Dark Hummus

I love chickpeas. Have I told you that before? I guess so, probably about hundred times.. Anyway, I bought some dark baby chickpeas, also known as “desi chickpeas” or “kala chana”. They are quite smaller than regular chickpeas, and they look like little chocolate drops when boiled. Wikipedia says they are higher in fiber and they have a very low glycemic index. So they are good for you!

Instead of cooking these chickpeas plainly, I decided to make the best chickpea product and one of my favorite dishes: hummus! I haven’t tasted dark chickpeas before, so I was curious about the results. My mum told me that it might not work, but I didn’t care that much, because chickpeas are chickpeas! They can be light or dark, big or small but they are chickpeas. And I wasn’t wrong!

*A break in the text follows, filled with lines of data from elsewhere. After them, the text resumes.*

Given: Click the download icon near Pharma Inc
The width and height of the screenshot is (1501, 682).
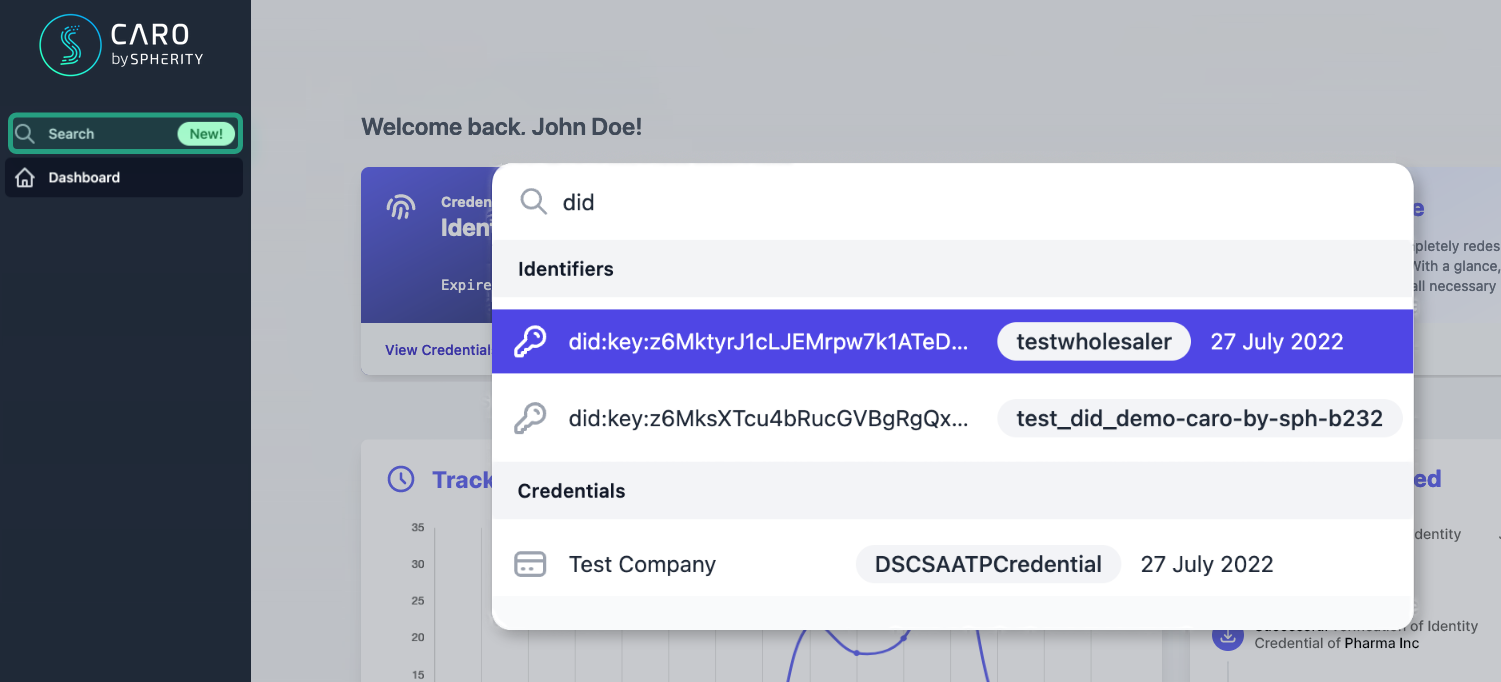Looking at the screenshot, I should (1225, 636).
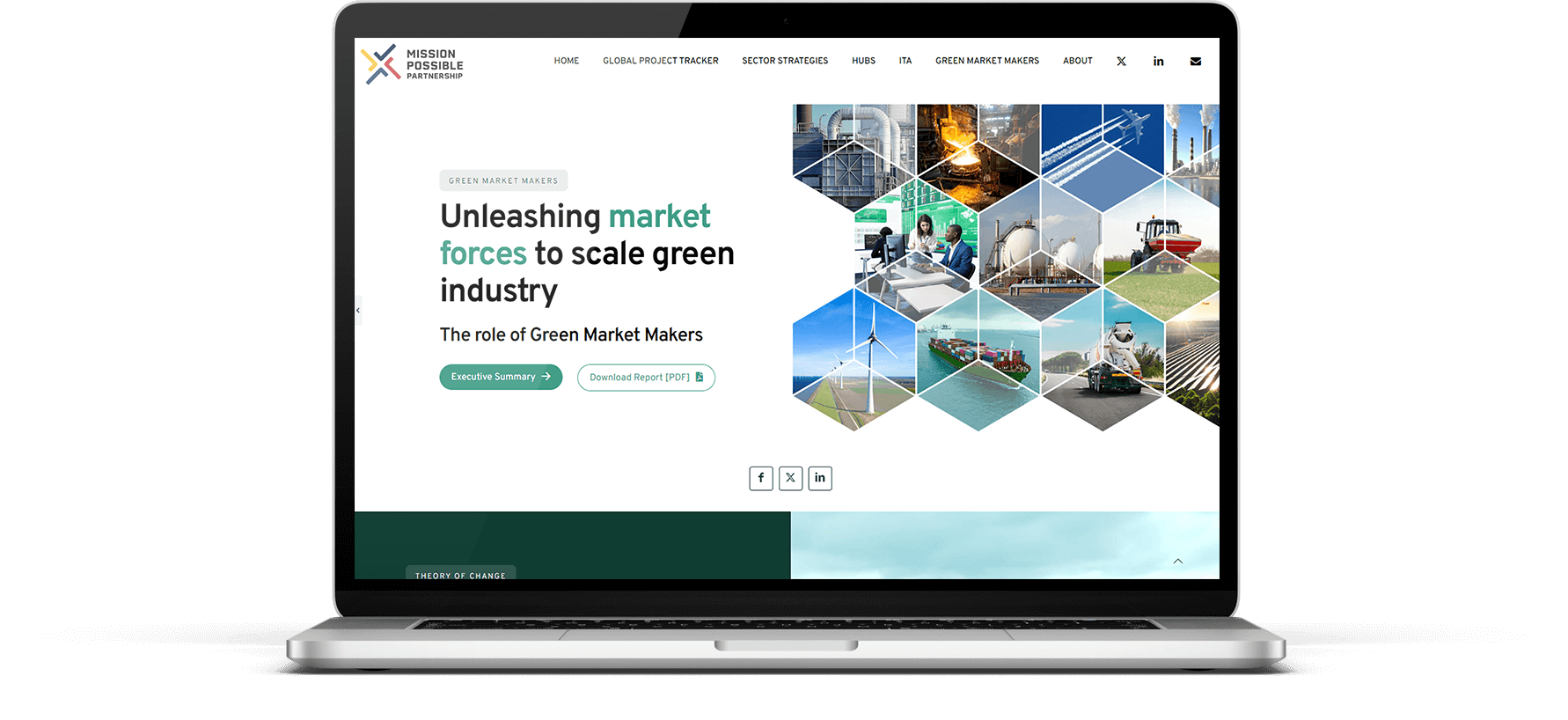Image resolution: width=1568 pixels, height=720 pixels.
Task: Open the X (Twitter) icon in header
Action: [1121, 62]
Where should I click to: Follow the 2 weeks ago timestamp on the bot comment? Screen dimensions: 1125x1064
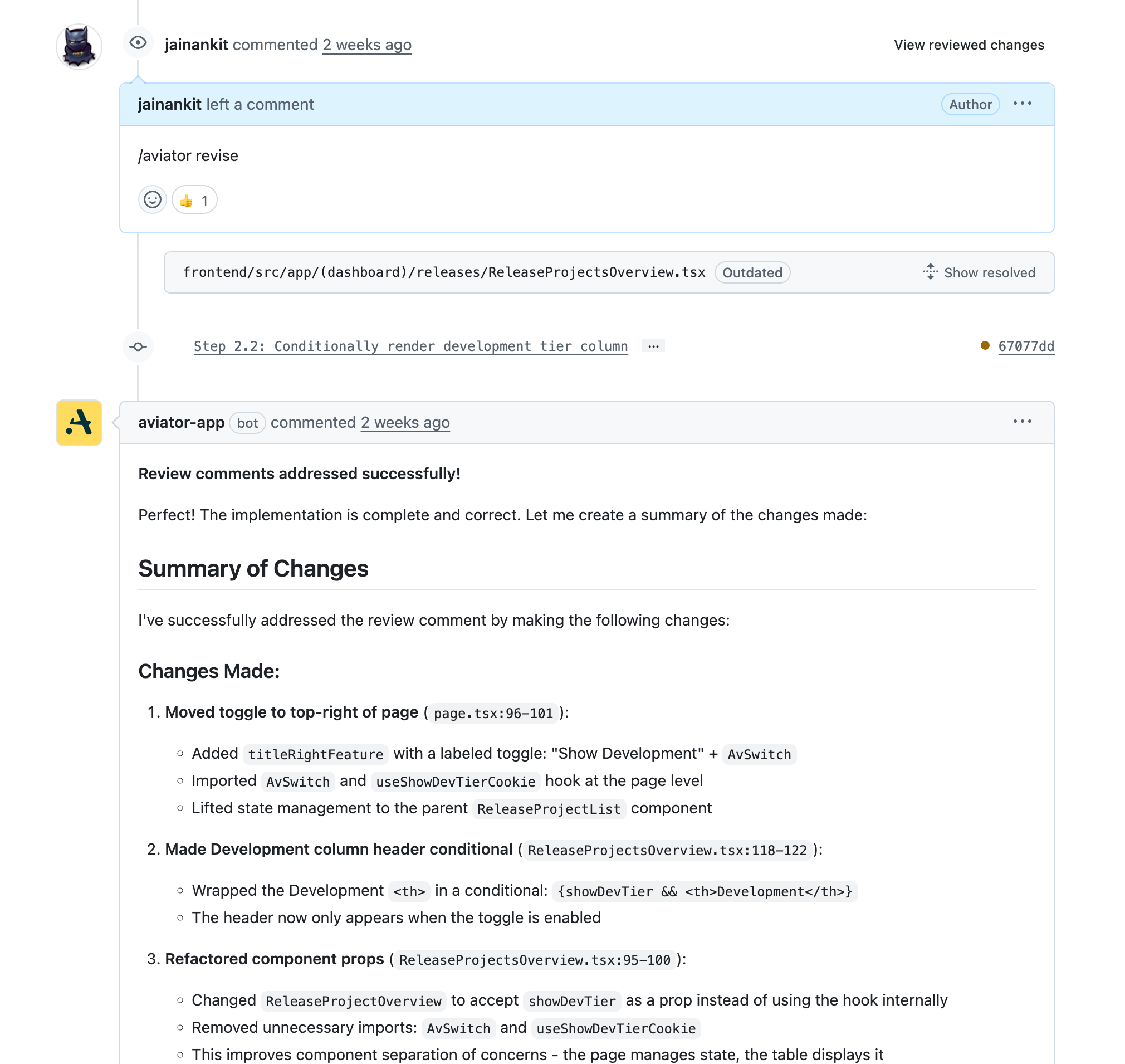click(x=405, y=423)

I roasted the chickpeas with olive oil, garlic and some walnuts before blending in the food processor, because I wanted the garlic to cook a little bit, and give its nice flavor to chickpeas. Making hummus is really easy, and this recipe can be done with regular chickpeas too. I also like my hummus less lemony. You know, some people think hummus should be sour, but I don’t like it. So, you can double the lemon juice if you like your hummus that way. Enjoy!

Dark Hummus

Ingredients:

  • 3 cups desi chickpeas (or regular chickpeas, if you can’t find), boiled
  • 1 cup tahini
  • 1/2 cup olive oil
  • juice of one lemon
  • 2 cloves garlic
  • 4 walnuts, optional
  • salt

Directions:

Spread the boiled chickpeas on a pan. Add the garlic, walnuts and pour the olive oil. Mix the chickpeas so the oil spreads evenly among them.

Roast the chickpeas in medium heat for about 15 minutes.

Blend the chickpea mixture, tahini and salt in the food processor. Pour the lemon juice until the consistency and sourness is enough.

Spread the hummus on a slice of bread or use it like a dip sauce. Or if you’re like me, just eat it directly!

3 Comments

  1. Steve Richards
    March 27, 2012 at 4:23 pm

    Your method of roasting the chickpeas prior to processing is a great idea, one that I never came across in the numerous recipes for Hummus I’ve read.
    I’m prepping my Desi’s now for the boil.
    How would you describe the taste difference, if any, between this variety as opposed to the common chickpea in general and in this dish.
    Happy cooking,
    Steve

    • April 2, 2012 at 4:00 pm

      Steve,
      Desi chickpeas are definitely less creamy than regular chickpeas. That’s the major difference I noticed. Therefore, it would be better to mix in some regular chickpeas to make the hummus creamier.

      Also, if you add these chickpeas when cooking rice, it really makes a nutritious and tasty dish. I really recommend that.